• [Data provided]
---
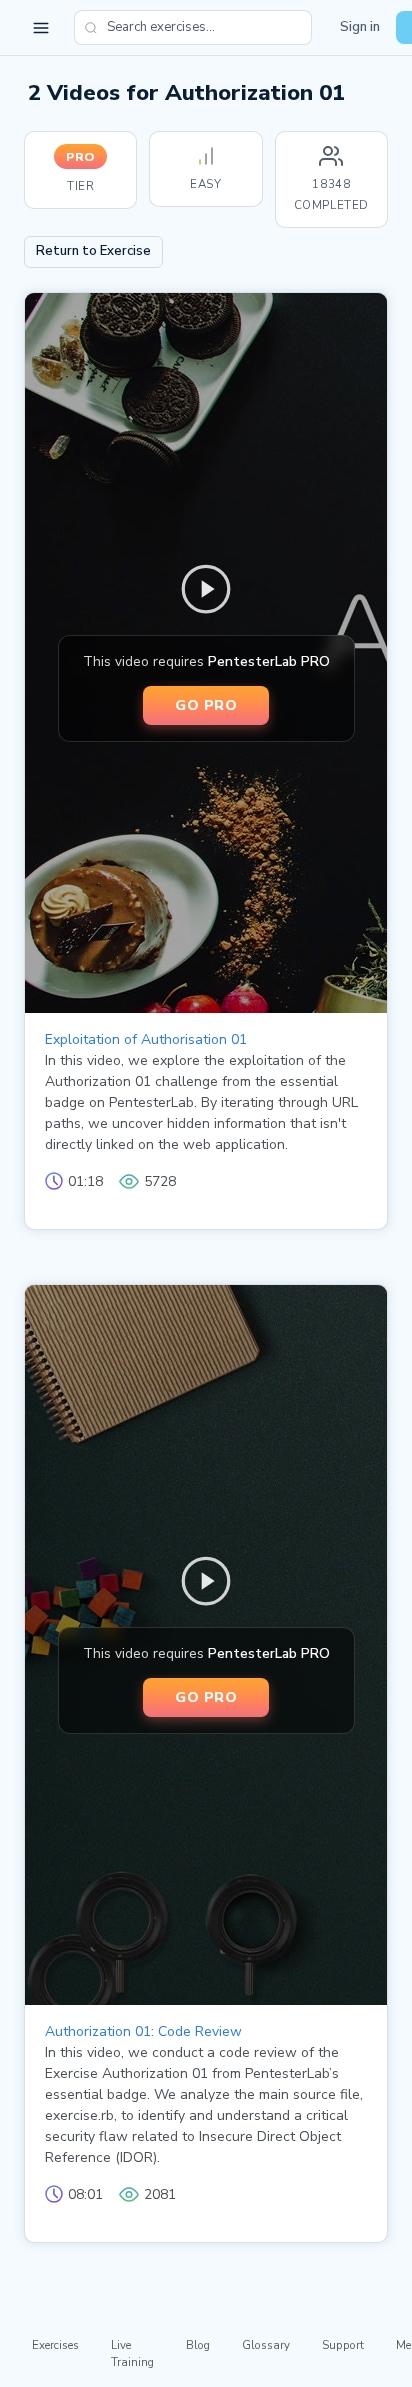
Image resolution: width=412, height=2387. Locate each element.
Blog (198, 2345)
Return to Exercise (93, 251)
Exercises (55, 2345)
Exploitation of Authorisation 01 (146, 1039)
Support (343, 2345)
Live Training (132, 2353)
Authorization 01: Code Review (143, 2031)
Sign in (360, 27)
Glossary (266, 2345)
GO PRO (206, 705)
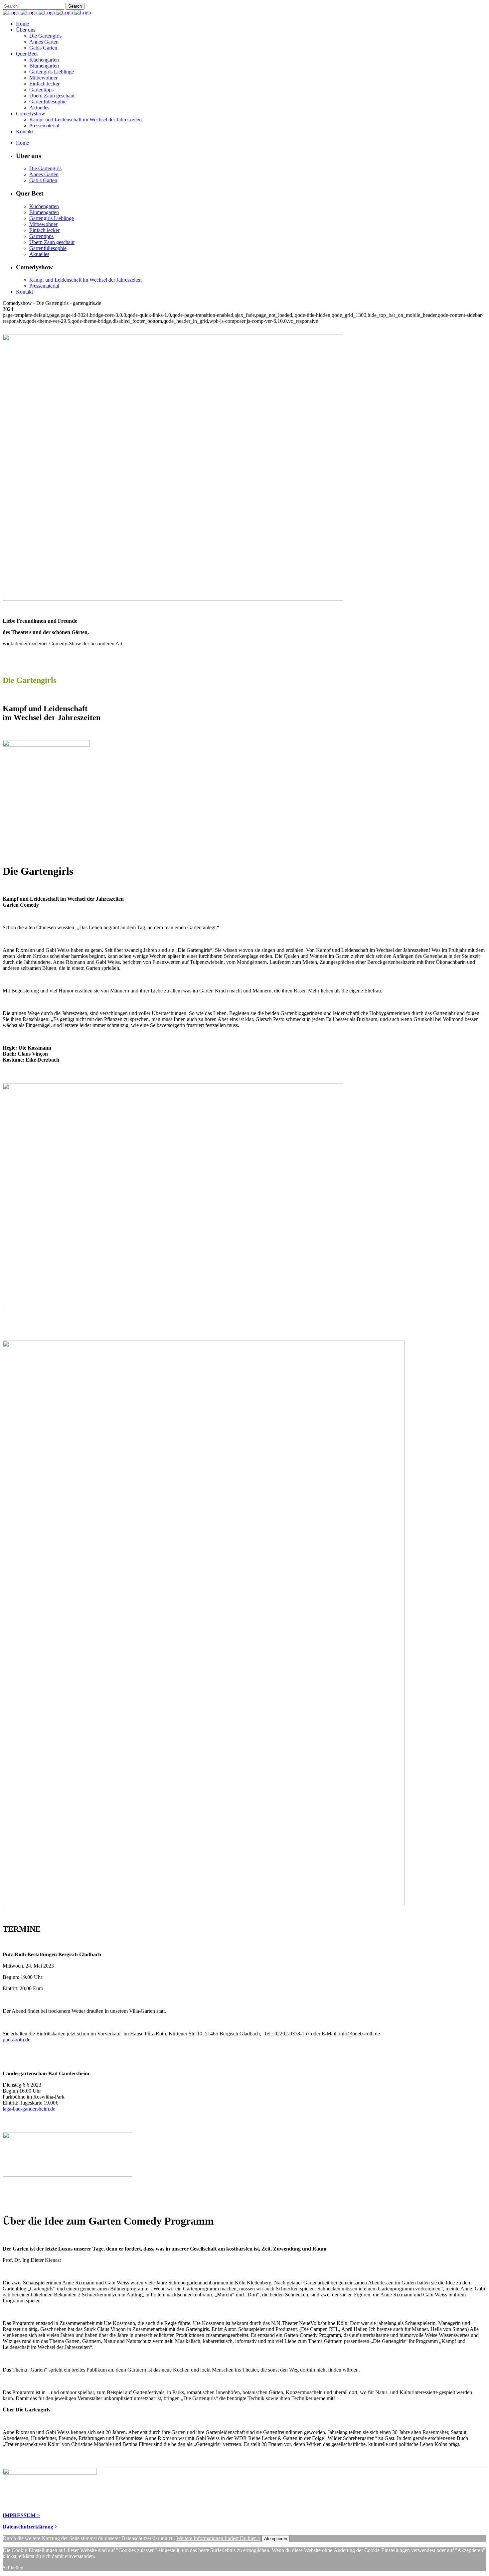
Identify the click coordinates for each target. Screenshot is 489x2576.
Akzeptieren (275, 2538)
---
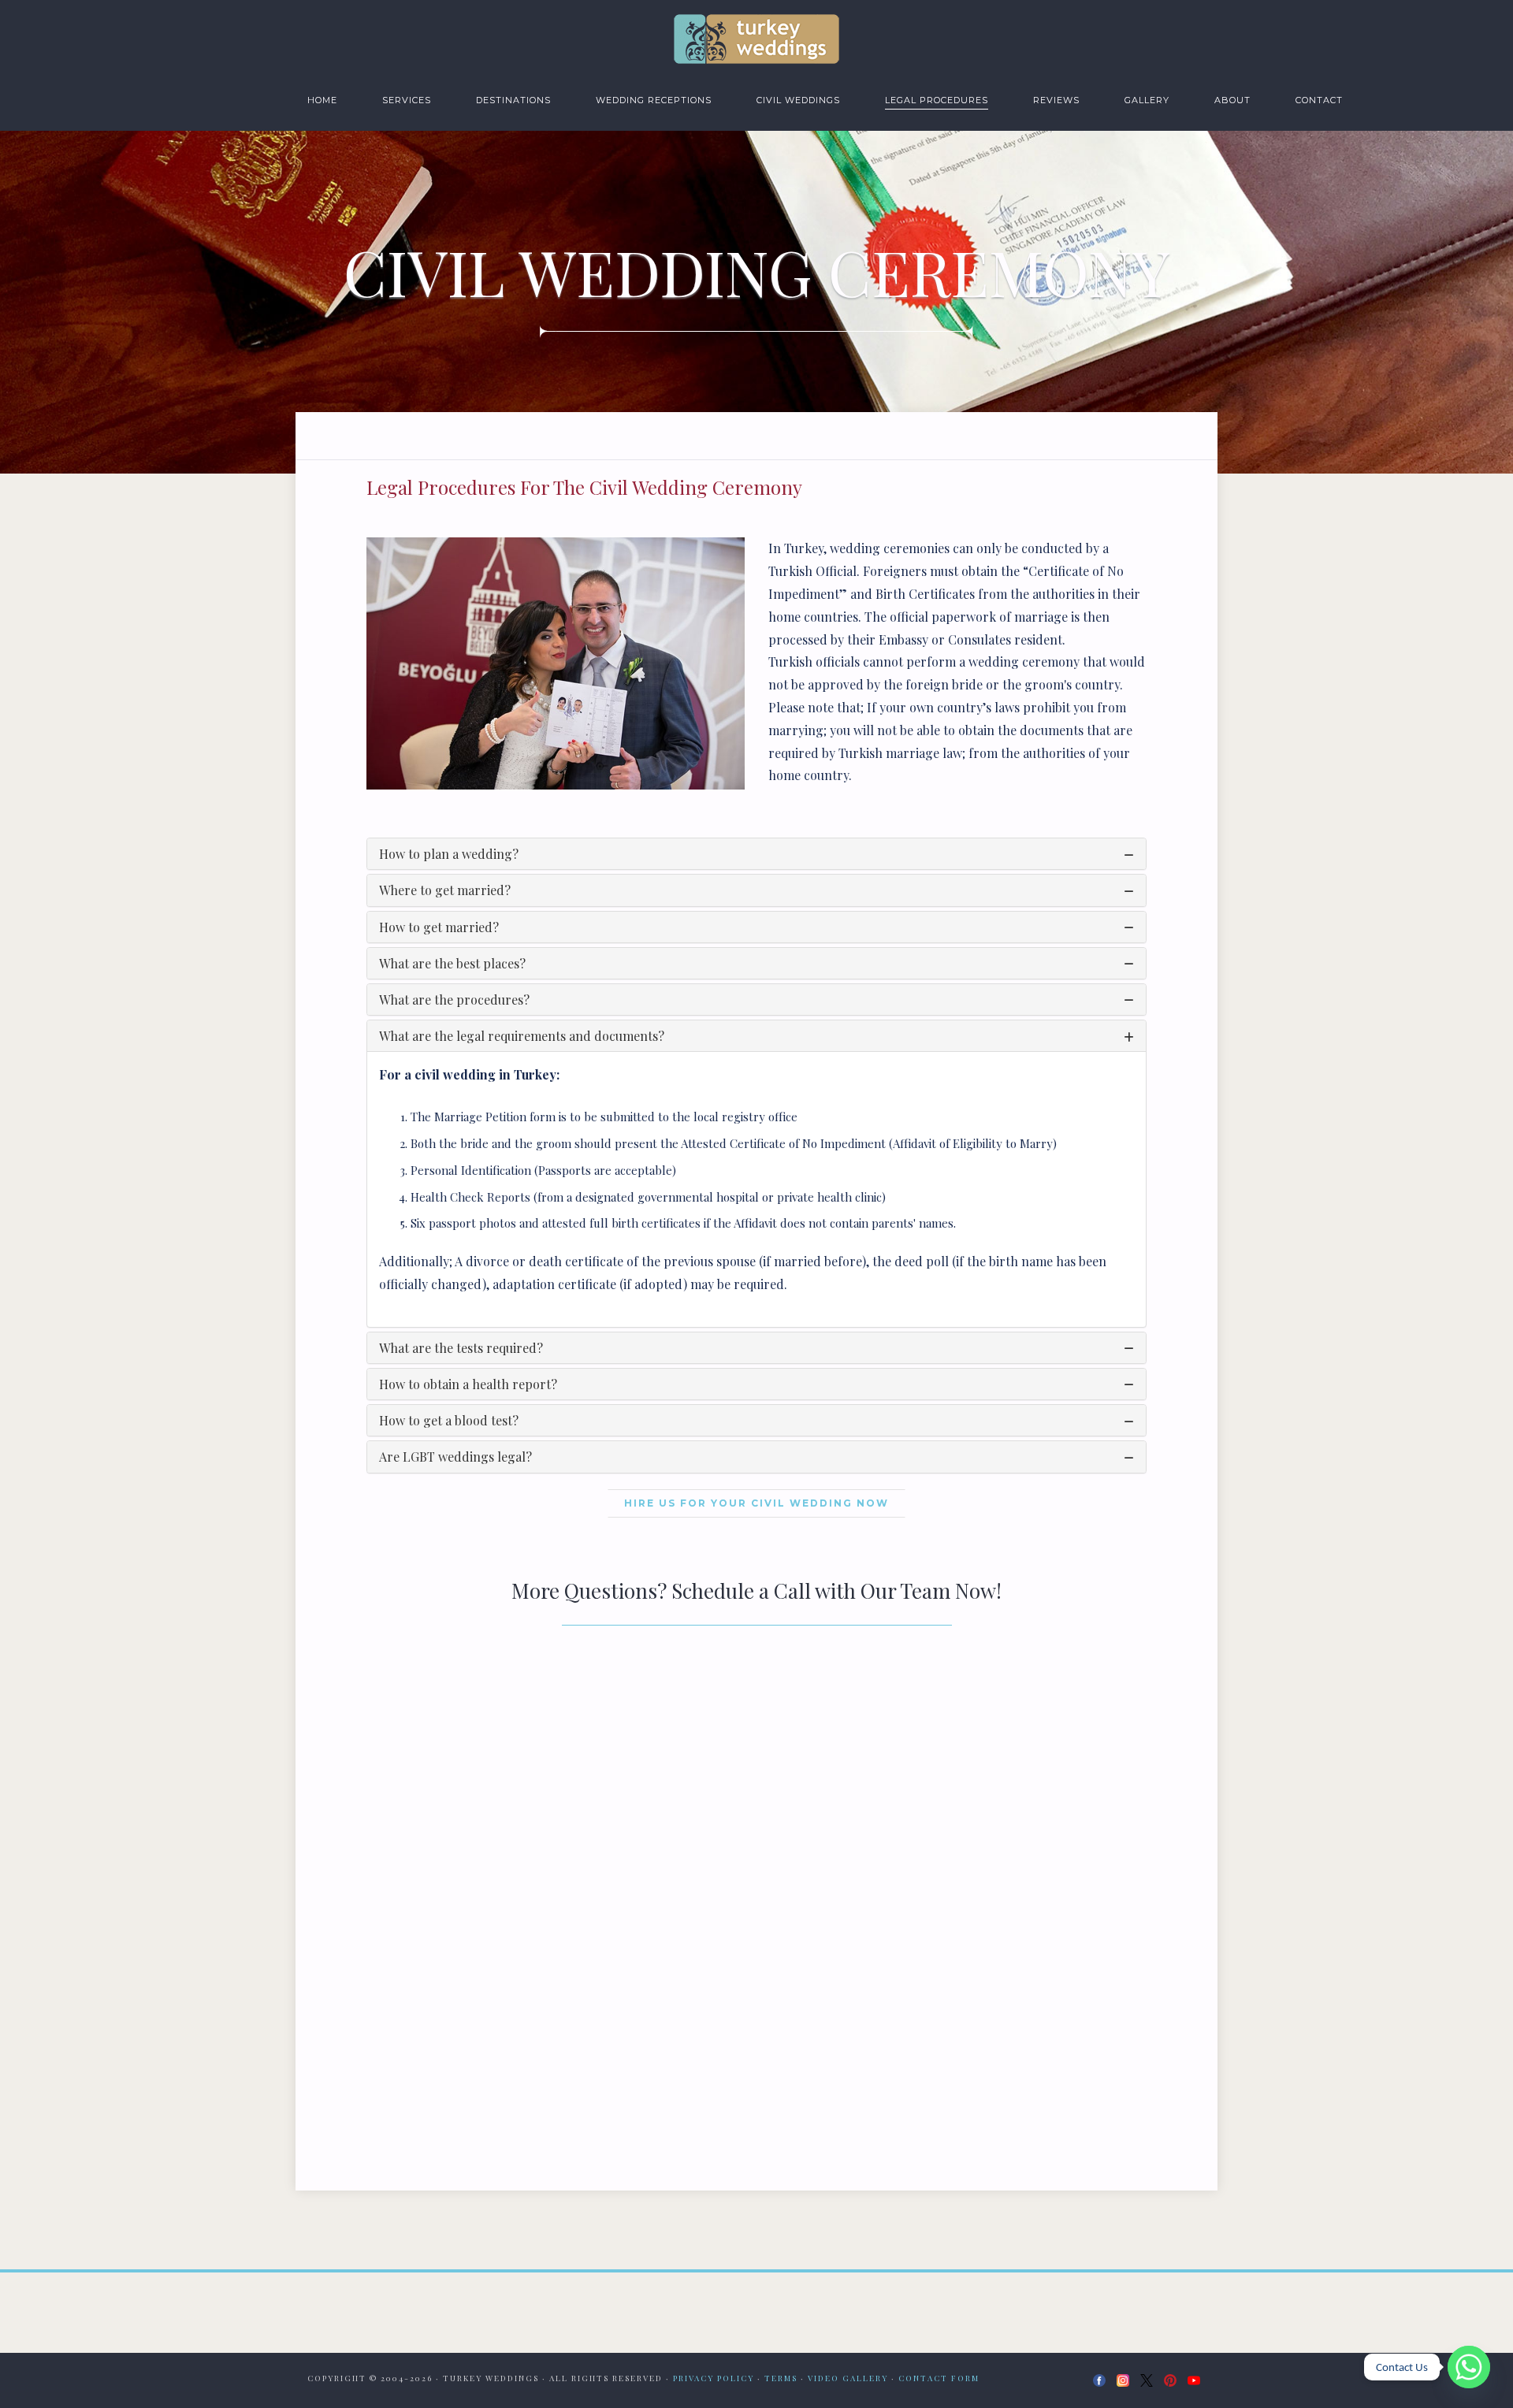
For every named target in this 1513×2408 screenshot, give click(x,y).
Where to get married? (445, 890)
---
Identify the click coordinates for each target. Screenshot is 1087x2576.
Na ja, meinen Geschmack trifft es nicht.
---
Every line above that holds the string "Identify" should be returned.

Identify the click coordinates for each target. Screenshot is 489x2576.
Identify the click coordinates for each target. Screenshot is 1087x2576.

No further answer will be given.